A big change has just been made to the dblp website … and, in case we did our job right, you may even haven’t noticed yet: With the latest update, we introduced major changes to the dblp URL scheme. In particular, this applies to the URLs of all author bibliographies listed on dblp, which are now served under a new and persistent URL.
But don’t worry, just like the first time we made such a change about eight years ago, we try to keep all previously existing URLs as a redirect for the foreseeable future.
In this post, we talk about the reasons that made us abandon our old URL scheme and why you will most likely want to update your hyperlinks and bookmarks anyway.
So, what’s the problem with the old URL scheme?
Author bibliographies have been an integral part of dblp since its inception in 1993. Since all author name strings are unique in dblp (even if we often have to enforce uniqueness by adding a magic name disambiguation suffix number) it was quite natural to just use an author’s name in order to locate her bibliography. For example, Jim Gray is listed in dblp under the unique name “Jim Gray 0001”. Hence, a simple rewriting rule derived the following URL for his bibliography webpage:
This approach has served us well through the years. But recently, the need for persistent unique identifiers has become more and more evident. And those bibliography URLs tied to an author’s name have two major problems: They are neither unique, nor persistent.
For instance, Don Knuth is listed in dblp as both “Donald E. Knuth” and “Donald Ervin Knuth”. Hence, we used to end up with two URLs pointing to the same bibliography webpage, namely:
While this situation could be solved by serving HTTP redirects, the transient nature of those URLs poses a far more dire problem. As the URL is directly tied to the exact spelling of a name in dblp, any correction or edit that changed an author’s name in the metadata did also change these URLs. E.g., at one point in time, we had Don Knuth’s bibliography also listed without his middle name, that is, as:
Since we corrected all of Don Knuth’s metadata records to always contain his middle name, this URL has lost its purpose and is no longer showing any bibliography at all. This leaves external hyperlinks pointing to ugly “404: Not Found” error pages and breaks meaningful open data links in the semantic web.
PIDs to the rescue!
As the need for stable links to dblp bibliographies had become evident, we already established a second set of persistent and unique identifiers some years ago: Every author has also been assigned an internal PID that is intended to never change. Attentive users may already have noticed these PIDs as part of the persistent short URLs given in the web UI.

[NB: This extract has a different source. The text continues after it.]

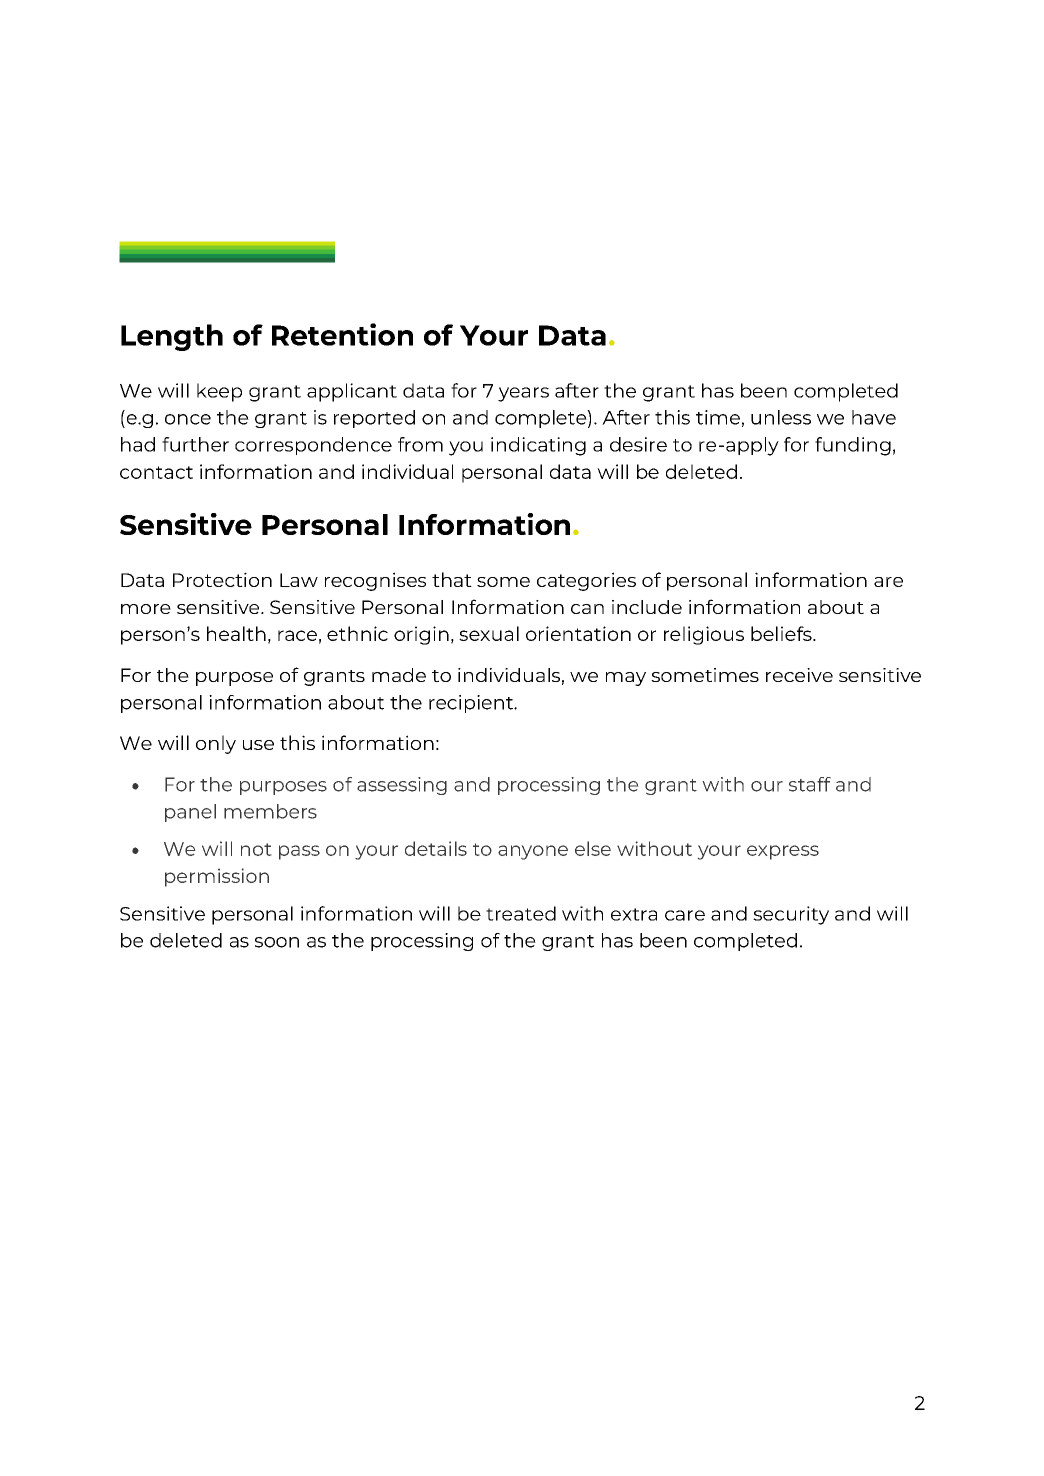  What do you see at coordinates (853, 446) in the page?
I see `funding` at bounding box center [853, 446].
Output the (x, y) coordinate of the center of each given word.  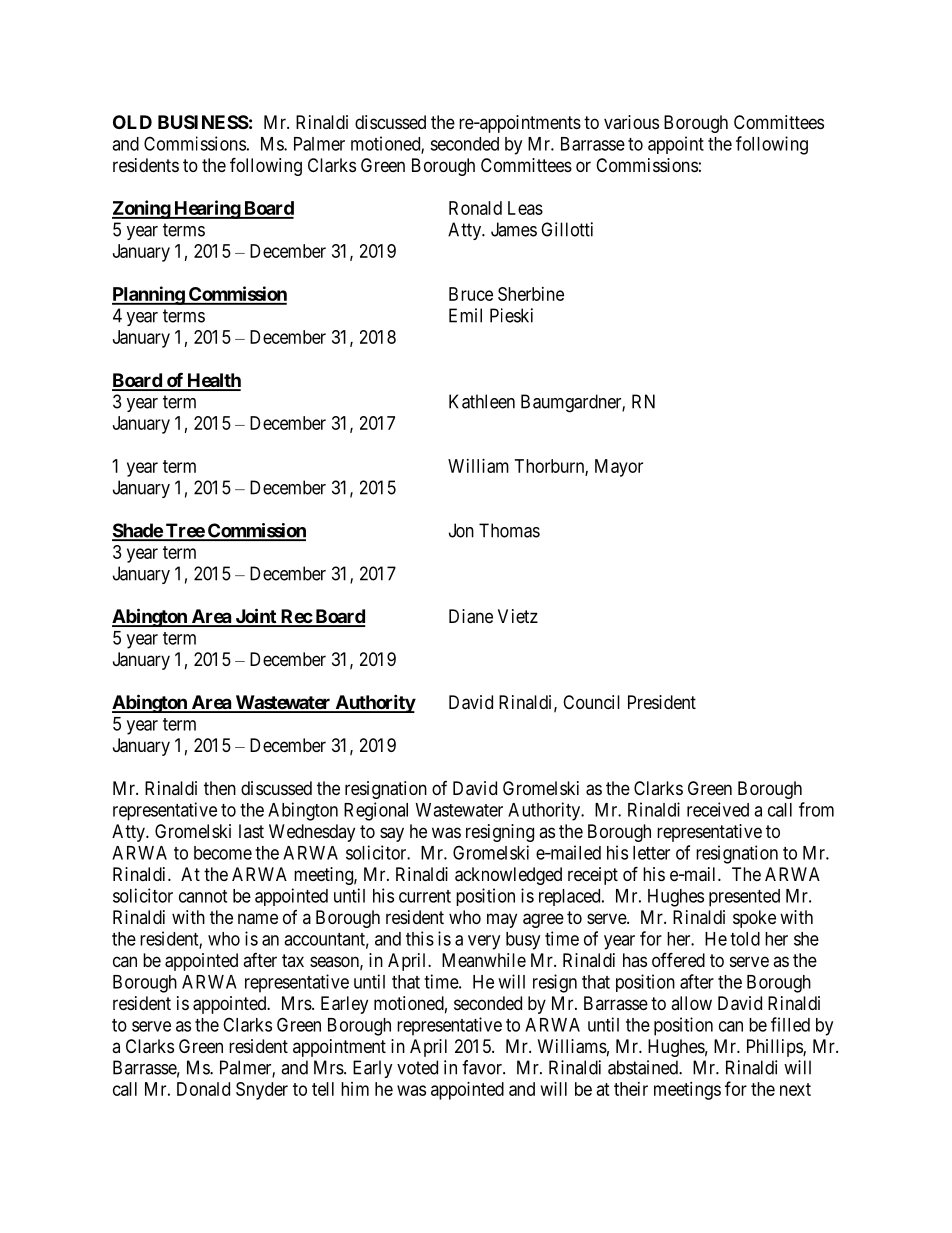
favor (483, 1067)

However, for reasons deeply rooted in dblp’s 25 years old technical layout (that are not easy to explain in a simple blog post) PID-based URLs so far have only been able to play the role of a HTTP redirect and were not the prime web address displayed in your browsers URL bar. This has changed with the recent update.
Moving forward, the old name-based URLs will be retired and dblp bibliographies will be served exclusively based on their PIDs. We will, of course, try to keep all incoming links alive via HTTP 301 Redirects. However, we strongly encourage you to update your bookmarks and hyperlinks to the new, persistent scheme as the PID-based URLs will also become the basis of our updated data API URLs.
The format of a dblp PID
So, what does this mean in practice? Take the bibliography of Kristin Lauter as an as an example. Her bibliography is, and will always remain, to be found using the unique dblp PID “08/1510” and the associated URL:
Or, as a second example, have a look at the bibliography of Ayanna Howard. In dblp, she is listed with PID “11/399” and, hence, under the URL
However, please be aware that by their look, dblp PIDs come in two flavors. Starting in 2009, newly created bibliographies have been assigned automatically minted, numerical PIDs like the two PIDs given above. The vast majority (more than 99%) of all PIDs you find in dblp today follow this numerical format.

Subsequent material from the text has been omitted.